I don’t know how hard they are to find now, but blank minidiscs were never hard to find here, I’ve never seen a VideoDisc or LaserDisc though, I've only ever read of them.
 
I believe what @SpotOnT is trying to say is that there is a difference between managing a problem and eliminating a problem.

Self-control is how we deal with problems when they are present. Some people have zero self-control, so eliminating a problem entirely is the only real route. But eliminating a problem doesn't mean we've now learned how to manage the problem. We have simply removed the problem so we can't access it, nothing else.

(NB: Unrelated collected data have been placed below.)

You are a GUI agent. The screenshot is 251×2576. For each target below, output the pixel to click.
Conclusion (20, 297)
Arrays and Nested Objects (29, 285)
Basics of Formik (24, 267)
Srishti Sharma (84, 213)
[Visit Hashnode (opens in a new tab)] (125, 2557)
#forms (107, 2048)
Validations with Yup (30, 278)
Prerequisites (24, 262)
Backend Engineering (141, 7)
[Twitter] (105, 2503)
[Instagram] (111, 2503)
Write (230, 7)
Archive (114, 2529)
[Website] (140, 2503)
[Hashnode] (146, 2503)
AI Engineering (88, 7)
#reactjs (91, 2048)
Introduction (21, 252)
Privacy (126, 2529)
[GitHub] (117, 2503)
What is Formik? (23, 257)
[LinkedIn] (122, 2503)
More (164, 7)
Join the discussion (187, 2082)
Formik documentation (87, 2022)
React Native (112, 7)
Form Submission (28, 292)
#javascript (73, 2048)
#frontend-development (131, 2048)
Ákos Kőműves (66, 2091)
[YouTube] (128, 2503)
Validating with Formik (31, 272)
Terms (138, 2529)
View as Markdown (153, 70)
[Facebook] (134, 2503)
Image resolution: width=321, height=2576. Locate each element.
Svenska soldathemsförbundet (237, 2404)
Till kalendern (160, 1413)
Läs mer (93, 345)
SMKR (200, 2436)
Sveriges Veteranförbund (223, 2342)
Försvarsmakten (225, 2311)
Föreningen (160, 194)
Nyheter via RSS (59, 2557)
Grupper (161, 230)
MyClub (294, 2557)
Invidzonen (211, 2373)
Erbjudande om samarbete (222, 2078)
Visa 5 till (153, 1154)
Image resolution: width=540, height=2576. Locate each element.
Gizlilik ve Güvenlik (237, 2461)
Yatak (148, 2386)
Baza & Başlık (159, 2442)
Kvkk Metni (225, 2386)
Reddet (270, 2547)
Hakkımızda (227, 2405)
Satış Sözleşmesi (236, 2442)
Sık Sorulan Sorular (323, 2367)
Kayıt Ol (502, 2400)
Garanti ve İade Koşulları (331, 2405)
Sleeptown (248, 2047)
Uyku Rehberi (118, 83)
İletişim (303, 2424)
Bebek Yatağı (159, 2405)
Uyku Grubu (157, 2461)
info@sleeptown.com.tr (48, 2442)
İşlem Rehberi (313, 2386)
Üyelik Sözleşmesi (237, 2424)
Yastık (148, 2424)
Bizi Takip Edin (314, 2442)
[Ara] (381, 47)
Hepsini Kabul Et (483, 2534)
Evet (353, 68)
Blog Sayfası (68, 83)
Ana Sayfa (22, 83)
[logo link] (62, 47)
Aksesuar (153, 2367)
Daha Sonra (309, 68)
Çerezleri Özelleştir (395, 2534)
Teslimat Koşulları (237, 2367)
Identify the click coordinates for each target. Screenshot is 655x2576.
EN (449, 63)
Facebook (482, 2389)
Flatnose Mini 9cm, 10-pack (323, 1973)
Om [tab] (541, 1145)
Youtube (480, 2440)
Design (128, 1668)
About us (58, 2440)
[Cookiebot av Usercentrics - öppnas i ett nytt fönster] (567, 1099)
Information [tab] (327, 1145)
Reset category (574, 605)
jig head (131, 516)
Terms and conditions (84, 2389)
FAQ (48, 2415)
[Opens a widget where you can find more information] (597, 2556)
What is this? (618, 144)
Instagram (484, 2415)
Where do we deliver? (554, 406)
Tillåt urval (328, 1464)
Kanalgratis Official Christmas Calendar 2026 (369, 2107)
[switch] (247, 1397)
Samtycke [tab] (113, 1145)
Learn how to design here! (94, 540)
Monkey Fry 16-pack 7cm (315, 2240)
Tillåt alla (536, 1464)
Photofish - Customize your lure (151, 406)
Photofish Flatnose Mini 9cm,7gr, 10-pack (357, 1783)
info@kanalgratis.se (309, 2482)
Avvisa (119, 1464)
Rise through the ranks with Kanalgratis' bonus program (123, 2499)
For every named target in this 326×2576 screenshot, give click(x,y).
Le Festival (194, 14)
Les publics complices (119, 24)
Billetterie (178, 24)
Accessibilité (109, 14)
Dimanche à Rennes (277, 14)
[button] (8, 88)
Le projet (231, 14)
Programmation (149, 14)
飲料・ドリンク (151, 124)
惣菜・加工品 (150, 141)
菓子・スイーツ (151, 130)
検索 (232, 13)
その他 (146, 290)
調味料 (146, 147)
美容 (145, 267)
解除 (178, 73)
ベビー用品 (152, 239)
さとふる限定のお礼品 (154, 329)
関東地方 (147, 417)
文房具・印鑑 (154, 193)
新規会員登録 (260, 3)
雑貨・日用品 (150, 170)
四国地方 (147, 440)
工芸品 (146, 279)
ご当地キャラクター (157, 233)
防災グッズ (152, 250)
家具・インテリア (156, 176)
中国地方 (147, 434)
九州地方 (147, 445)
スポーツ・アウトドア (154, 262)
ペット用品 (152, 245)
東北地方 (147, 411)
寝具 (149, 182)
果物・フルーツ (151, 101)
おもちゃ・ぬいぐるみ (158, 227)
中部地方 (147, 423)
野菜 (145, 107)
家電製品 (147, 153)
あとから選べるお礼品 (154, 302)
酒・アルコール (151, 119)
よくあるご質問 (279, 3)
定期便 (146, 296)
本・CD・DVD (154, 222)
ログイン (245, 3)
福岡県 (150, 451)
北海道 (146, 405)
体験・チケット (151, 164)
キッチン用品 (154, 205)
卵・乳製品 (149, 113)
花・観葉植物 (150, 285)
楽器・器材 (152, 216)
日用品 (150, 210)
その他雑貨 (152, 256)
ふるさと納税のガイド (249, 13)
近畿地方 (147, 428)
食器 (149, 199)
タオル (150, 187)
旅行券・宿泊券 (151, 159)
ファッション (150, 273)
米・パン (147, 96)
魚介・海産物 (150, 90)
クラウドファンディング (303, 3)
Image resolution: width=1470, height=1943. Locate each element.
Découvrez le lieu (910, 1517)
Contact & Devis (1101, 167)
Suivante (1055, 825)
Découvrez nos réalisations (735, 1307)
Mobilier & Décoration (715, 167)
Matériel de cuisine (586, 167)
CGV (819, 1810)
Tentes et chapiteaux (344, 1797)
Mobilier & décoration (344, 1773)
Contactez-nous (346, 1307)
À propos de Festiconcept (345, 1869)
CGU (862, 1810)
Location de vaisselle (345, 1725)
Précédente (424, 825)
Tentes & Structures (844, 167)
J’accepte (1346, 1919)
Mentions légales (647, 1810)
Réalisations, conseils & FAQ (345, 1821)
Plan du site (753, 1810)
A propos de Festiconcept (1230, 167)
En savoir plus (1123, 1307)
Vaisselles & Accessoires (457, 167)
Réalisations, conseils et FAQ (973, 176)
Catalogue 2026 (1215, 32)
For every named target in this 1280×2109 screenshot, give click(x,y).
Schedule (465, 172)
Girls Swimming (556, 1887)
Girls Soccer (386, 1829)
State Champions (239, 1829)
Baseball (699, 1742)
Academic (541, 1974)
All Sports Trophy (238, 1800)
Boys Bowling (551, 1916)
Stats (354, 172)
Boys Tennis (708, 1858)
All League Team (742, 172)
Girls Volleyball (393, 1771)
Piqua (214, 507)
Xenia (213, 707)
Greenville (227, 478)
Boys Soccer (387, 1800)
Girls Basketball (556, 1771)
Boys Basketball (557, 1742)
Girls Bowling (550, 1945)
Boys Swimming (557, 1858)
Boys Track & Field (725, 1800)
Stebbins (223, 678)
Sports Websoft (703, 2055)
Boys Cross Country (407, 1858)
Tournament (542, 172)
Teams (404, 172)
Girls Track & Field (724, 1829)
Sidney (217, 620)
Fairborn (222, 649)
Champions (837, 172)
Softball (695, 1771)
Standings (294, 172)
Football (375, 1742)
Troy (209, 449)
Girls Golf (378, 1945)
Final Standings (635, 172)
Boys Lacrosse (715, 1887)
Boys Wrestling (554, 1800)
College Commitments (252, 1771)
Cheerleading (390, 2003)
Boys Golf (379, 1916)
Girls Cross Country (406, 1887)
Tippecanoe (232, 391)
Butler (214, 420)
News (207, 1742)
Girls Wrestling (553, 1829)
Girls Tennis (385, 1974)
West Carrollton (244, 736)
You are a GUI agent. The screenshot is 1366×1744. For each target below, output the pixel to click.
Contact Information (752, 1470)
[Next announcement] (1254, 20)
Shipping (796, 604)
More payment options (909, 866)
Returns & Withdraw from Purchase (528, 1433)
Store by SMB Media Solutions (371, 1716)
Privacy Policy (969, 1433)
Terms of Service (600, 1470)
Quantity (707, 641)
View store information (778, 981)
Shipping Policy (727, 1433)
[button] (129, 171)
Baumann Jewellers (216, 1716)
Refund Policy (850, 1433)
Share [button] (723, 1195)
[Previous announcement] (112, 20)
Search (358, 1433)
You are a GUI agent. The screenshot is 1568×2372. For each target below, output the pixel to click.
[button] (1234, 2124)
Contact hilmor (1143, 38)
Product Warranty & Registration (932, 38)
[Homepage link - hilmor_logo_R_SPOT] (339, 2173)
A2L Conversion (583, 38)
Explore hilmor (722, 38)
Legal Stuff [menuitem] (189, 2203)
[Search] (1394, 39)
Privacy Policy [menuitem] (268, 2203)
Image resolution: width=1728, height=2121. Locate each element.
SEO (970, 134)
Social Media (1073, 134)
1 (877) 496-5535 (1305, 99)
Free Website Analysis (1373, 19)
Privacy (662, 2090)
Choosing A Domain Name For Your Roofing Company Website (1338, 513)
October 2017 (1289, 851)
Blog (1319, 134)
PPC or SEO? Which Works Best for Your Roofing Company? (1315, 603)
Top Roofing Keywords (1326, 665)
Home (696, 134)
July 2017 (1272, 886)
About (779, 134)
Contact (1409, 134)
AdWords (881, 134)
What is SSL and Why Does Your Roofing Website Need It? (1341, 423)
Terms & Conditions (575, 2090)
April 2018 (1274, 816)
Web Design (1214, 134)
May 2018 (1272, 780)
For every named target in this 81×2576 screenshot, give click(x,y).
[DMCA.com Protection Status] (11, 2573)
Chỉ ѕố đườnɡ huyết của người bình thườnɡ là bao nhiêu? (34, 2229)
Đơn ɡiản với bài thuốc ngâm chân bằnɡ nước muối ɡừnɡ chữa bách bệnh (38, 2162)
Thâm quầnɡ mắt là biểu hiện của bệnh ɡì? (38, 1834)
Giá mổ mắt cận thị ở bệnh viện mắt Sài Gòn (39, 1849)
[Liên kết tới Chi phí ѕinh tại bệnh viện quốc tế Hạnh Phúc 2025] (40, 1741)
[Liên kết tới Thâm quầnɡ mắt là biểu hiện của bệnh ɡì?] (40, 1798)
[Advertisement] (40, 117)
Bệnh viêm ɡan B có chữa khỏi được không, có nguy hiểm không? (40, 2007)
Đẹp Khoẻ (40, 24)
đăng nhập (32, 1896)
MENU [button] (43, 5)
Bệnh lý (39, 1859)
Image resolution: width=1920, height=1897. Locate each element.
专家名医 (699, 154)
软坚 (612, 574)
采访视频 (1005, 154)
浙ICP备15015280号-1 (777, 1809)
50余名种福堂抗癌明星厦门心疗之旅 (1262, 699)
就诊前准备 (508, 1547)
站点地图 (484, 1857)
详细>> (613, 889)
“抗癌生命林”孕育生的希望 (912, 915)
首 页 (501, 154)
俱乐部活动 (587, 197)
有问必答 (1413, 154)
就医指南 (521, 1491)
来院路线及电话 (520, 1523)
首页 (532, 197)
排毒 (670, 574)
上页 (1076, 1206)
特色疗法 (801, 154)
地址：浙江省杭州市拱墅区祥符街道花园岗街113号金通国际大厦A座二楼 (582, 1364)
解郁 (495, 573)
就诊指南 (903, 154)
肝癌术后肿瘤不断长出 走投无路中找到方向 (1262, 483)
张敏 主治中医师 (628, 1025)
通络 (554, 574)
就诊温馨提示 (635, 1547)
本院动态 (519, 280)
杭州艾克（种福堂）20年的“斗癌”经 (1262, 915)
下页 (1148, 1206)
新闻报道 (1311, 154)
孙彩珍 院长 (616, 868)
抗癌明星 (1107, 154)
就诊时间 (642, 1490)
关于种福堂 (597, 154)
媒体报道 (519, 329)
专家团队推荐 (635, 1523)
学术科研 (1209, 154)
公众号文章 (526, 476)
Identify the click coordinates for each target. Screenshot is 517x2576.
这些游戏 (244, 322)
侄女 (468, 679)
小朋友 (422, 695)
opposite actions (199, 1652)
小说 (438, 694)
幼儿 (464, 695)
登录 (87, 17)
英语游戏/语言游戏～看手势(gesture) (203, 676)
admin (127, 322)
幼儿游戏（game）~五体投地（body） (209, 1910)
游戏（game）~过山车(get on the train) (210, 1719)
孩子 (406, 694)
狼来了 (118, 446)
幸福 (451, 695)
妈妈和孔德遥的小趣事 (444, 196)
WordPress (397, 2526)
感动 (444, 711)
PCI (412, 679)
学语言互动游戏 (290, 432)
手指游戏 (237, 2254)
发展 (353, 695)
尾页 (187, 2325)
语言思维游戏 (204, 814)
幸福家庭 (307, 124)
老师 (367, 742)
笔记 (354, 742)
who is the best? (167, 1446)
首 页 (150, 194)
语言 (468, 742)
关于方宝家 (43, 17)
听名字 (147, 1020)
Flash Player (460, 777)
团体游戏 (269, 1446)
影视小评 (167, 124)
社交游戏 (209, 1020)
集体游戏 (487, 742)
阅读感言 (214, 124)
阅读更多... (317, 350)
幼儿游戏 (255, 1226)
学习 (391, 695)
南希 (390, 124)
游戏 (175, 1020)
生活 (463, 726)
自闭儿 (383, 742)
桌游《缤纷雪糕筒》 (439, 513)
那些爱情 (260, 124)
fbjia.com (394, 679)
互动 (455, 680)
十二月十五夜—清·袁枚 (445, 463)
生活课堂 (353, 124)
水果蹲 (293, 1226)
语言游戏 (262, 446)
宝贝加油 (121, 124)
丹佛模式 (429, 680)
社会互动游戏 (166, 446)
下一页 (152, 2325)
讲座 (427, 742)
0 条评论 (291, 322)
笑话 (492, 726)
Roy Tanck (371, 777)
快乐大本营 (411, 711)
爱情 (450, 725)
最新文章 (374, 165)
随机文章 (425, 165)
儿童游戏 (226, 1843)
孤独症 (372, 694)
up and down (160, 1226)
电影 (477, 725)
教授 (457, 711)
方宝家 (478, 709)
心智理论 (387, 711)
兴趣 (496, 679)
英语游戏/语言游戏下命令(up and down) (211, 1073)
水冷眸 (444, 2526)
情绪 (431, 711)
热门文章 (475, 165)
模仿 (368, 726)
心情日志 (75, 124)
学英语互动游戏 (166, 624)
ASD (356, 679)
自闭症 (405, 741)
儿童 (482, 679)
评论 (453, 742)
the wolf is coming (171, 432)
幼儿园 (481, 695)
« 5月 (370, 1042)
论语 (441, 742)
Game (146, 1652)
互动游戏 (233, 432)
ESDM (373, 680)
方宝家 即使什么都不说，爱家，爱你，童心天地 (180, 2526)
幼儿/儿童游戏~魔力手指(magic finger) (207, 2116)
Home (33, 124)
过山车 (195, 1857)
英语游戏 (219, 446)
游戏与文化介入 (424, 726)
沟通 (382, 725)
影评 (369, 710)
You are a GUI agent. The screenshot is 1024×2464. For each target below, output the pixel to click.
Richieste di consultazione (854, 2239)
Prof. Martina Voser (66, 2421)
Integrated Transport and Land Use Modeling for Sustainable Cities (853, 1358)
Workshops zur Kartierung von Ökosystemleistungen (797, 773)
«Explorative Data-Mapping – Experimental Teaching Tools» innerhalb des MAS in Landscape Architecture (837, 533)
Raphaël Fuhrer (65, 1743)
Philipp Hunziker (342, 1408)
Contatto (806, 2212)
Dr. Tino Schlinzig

Speaking to your example about an alcoholic - you could place that same person in a situation where no matter what they do, what they think, how hard they try, they cannot gain access to alcohol. You have eliminated the problem - their ability to drink. What you have NOT dealt with is that desire to drink. That's still there.
I understand your point but I don't agree. The person with alcoholism knows they shouldn't have a drink because they won't be able to stop at just one, and they don't like what it does to them. Abstinence is how they manage it.

It isn't practical to completely prevent somebody with alcoholism from gaining access to it. Even if they never go into a bar, alcohol is available at restaurants and, in many localities, in convenience stores and grocery stores. The person still has to say no, I'm not going to have a drink today.

Likewise, for someone who is addicted to social media, it's perfectly valid for them to manage it by deleting their accounts and not participating. They can delete the apps from their phone, but they can still access most services through a browser. Like the alcohol in restaurants and grocery stores, it takes an act of willpower for the person to say no, I'm not going to log into ____ today.

The analogy between alcoholism and social media addiction isn't superfluous. Both affect peoples relationships, moods, self esteem, and many other factors in their daily lives.